What is being asked:
Starting at the line with "Instruction: Increase HP", copy each line through the last one below exactly as written, without any pictures.
+++ Provided material +++
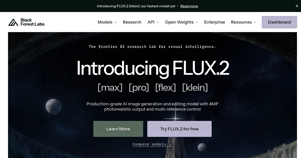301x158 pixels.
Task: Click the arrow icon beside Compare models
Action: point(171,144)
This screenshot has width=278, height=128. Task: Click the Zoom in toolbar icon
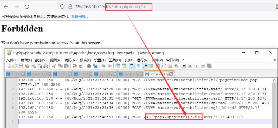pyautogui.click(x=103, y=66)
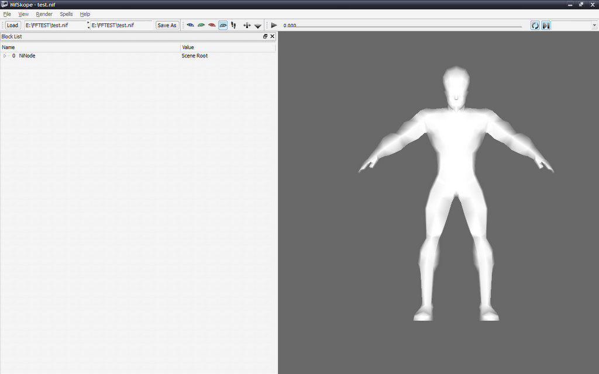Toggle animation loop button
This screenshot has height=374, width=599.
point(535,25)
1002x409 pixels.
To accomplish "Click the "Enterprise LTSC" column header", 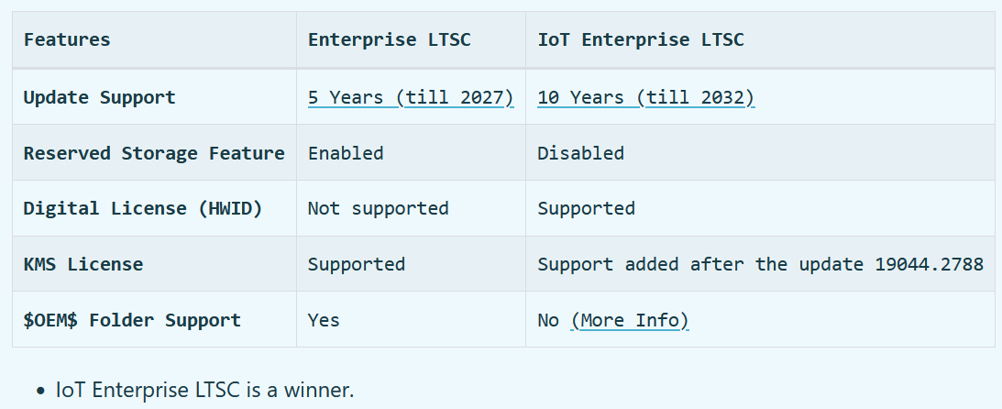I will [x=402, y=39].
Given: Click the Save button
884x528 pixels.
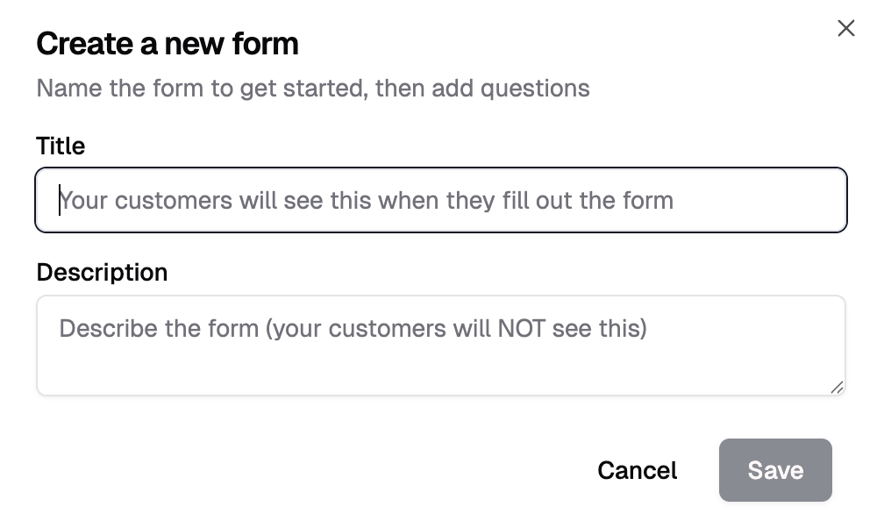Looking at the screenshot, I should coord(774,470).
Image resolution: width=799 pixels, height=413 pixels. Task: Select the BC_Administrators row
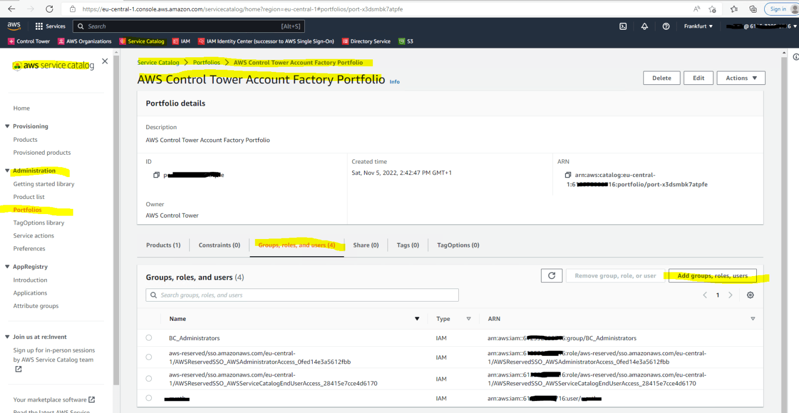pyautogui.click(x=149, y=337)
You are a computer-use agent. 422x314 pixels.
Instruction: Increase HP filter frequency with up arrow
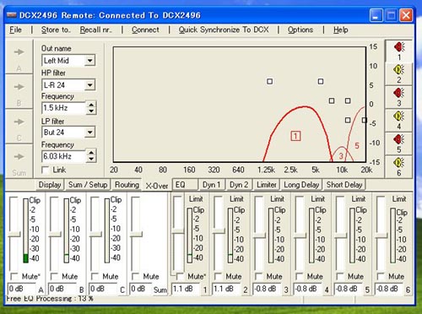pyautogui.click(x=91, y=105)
+++
Expected output:
Instruction: Increase HP filter frequency with up arrow
pyautogui.click(x=91, y=105)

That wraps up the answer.